Invasi Rusia ke Ukraina Gelapkan Prospek Ekonomi Global

- 3 Oktober 2022, 09:49 WIB
Serangan Ukraina berhasil menjatuhkan helikopter Ka-52 andalan Rusia di wilayah Zaporizhzhia.*
Serangan Ukraina berhasil menjatuhkan helikopter Ka-52 andalan Rusia di wilayah Zaporizhzhia.* /Instagram /Express

KALBAR TERKINI - Prospek pertumbuhan ekonomi global menjadi gelap karena sukar diprediksi menyusul invasi Rusia ke Ukraina.

Demikian terungkap dalam hasil studi Organisasi untuk Kerjasama Ekonomi dan Pembangunan (OECD) yang dirilis pada Senin, 26 September 2022 pagi.

Laporan berjudul 'Membayar Harga Perang' menyebutkan, invasi ini mengakibatkan melonjaknya tagihan energi.

Juga memicu inflasi yang memecahkan rekor.

Akibatnya, ekonomi global menjadi berantakan, dan memicu 'periode pertumbuhan yang lemah'.

Baca Juga: Ibu Balita Pengidap Kanker Curi Data Perusahaan Australia!

Dilansir Kalbar-Terkini.com dari Euro News, Senin, studi ini melukiskan gambaran suram ekonomi dunia.

Kepercayaan bisnis, pendapatan yang dapat dibelanjakan, dan pengeluaran rumah tangga, semuanya anjlok.

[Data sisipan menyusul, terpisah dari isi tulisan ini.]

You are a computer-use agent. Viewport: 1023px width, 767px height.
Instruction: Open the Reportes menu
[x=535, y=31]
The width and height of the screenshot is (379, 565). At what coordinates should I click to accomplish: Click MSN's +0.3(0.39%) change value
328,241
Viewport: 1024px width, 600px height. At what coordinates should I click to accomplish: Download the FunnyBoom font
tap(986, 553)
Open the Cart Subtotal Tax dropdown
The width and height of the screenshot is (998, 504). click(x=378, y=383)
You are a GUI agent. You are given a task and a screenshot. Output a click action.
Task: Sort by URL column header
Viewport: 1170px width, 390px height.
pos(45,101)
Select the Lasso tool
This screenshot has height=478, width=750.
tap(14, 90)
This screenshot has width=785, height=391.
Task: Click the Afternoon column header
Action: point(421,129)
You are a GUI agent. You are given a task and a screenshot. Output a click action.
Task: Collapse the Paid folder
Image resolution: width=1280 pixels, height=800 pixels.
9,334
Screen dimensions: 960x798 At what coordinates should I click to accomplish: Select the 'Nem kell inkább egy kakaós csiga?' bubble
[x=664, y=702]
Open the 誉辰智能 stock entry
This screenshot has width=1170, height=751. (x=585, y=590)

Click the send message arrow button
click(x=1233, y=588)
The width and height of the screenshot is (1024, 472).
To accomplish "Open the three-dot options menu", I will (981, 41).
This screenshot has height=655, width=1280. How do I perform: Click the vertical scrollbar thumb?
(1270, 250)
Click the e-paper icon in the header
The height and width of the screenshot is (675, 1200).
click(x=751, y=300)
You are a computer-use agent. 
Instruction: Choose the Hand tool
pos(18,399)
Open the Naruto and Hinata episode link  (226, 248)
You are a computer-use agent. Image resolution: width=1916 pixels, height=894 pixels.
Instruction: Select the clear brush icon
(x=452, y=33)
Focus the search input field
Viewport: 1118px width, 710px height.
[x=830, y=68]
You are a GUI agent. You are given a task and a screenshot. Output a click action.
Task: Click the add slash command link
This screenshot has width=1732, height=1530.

Sementara biaya bahan bakar, makanan, dan transportasi, melonjak.

Inflasi telah menjadi 'berbasis luas', dan secara bertahap akan mereda sepanjang 2023, tetapi masih tetap sangat tinggi.

Hal ini karena kondisi keuangan yang lebih ketat akibat kenaikan suku bunga yang curam perlahan-lahan memberikan hasil.

Baca Juga: Rusia Dilanda Demo Tolak Wajib Militer: Polisi Diserang Senpi dan Bom Molotov!

Untuk Eropa, ramalannya sangat suram, jika terjadi musim dingin yang lebih dingin dari biasanya.

Sebab, penyimpanan gas bawah tanah akan habis.

Sedangkan harga energi akan melambung tinggi, mendorong kekurangan, dan kelumpuhan industri.

OECD menambahkan, ini akan mendorong banyak negara ke dalam resesi setahun penuh pada 2023.

Baca Juga: Ukraina, Neraka Tentara Bayaran Asing: Ribuan Tewas Dibantai Pasukan Rusia

Apalagi jika terjadi gangguan musim dingin, dan pengurangan gas yang dipaksakan.

Diingatkan pula, sanksi terhadap minyak Rusia, salah satu sumber pendapatan utama Moskow, dapat terbukti 'lebih mengganggu daripada yang diantisipasi'.

Embargo seluruh Uni Eropa akan berlaku pada akhir tahun, mengambil sekitar dua juta barel per hari minyak mentah Rusia, dan produk olahan dari pasar.

Jika Rusia tidak dapat mengalihkan pasokan ini ke wilayah lain, harga internasional akan melonjak.

Hal ini akan menambah lebih banyak tekanan pada rantai pasokan energi yang sudah bergejolak.

"Ekonomi global telah kehilangan momentum tahun ini," demikian laporan.

Dari semua negara yang dianalisis dalam laporan tersebut, Rusia sejauh ini yang paling terpukul.

Rusia telah terkena sanksi Barat yang belum pernah terjadi sebelumnya.

Karena itu, ekonominya diproyeksikan mengalami kontraksi sebesar 5,5 persen pada 2022, dan 4,5 persen pada 2023.

Sementara itu, Jerman akan mengakhiri tahun ini dengan ekspansi positif 1,2 persen, tetapi akan turun 0,7 persen tahun depan.

Kekhawatiran resesi membayangi Jerman, yang hingga awal tahun ini merupakan konsumen besar gas Rusia.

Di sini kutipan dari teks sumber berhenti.